Transforming social protection for irreversible climate change-induced loss and damage: key roles for philanthropy
This briefing paper examines the role of social protection in responding to irreversible loss and damage among populations approaching or exceeding the limits of adaptation and highlights potential pathways for transforming these systems. Recognising the potential of philanthropy to support climate-responsive social protection, the briefing also explores the role and entry points for philanthropies in enabling these transformations.
Key findings:
Responding to irreversible loss and damage will require social protection to evolve along pathways that reflect permanent change, including supporting human mobility and relocation and enabling livelihood transition and transformation. Philanthropies can support these transformations in social protection in several key ways.
- Piloting innovation: Supporting integrated social protection models, including new participatory, community‑driven approaches to assisted relocation and cash-plus approaches linking social protection to livelihood transformation.

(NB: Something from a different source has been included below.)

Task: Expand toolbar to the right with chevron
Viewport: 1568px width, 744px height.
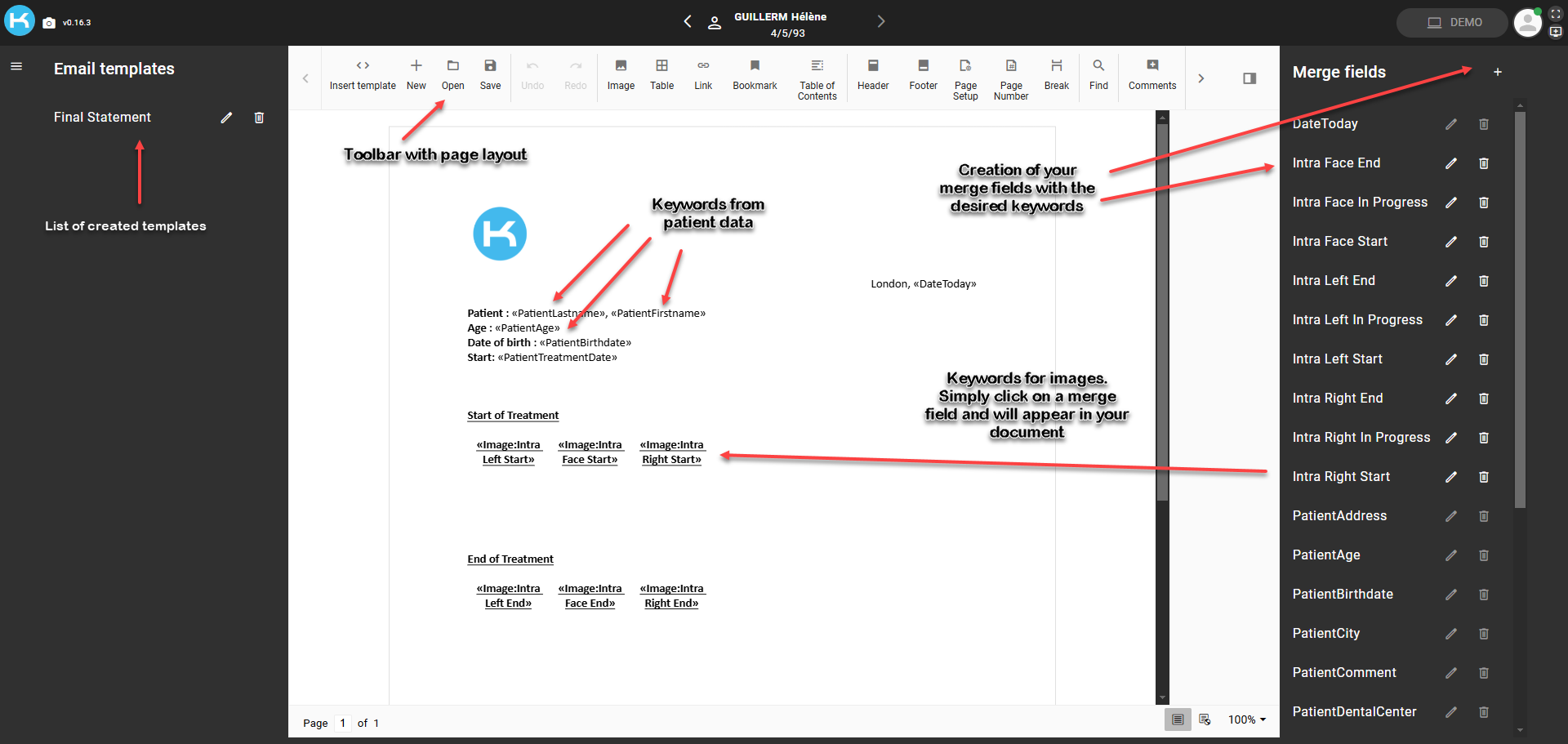Action: pos(1200,78)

- Technical support: Financing applied research and context-specific evidence generation to inform programme design and facilitate learning among stakeholders, including research on lived experiences of climate-related mobility at the local level.

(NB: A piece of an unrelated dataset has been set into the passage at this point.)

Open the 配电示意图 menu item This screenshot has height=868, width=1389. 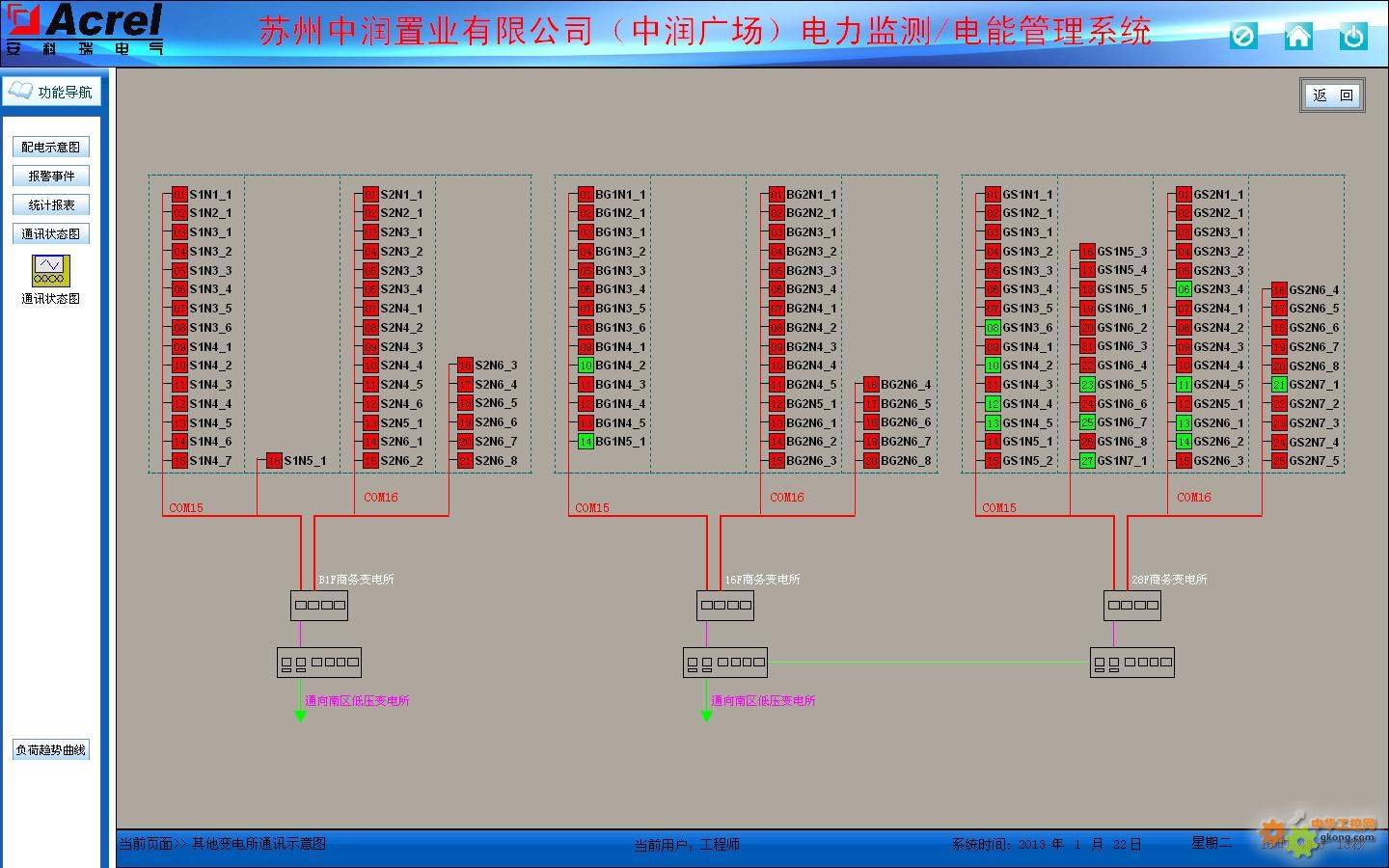(51, 147)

- Advocacy: Advancing politically sensitive dialogue that positions social protection as a rights-based mechanism, ensuring predictable support that upholds income security, access to services, and dignity in the face of permanent change.
- Philanthropies are not expected to fill financing gaps or replace state obligations in providing social protection: However, they have distinct advantages that could help enable transformations and create the conditions for more durable, rights-based responses needed to meet the complex challenges of irreversible loss and damage.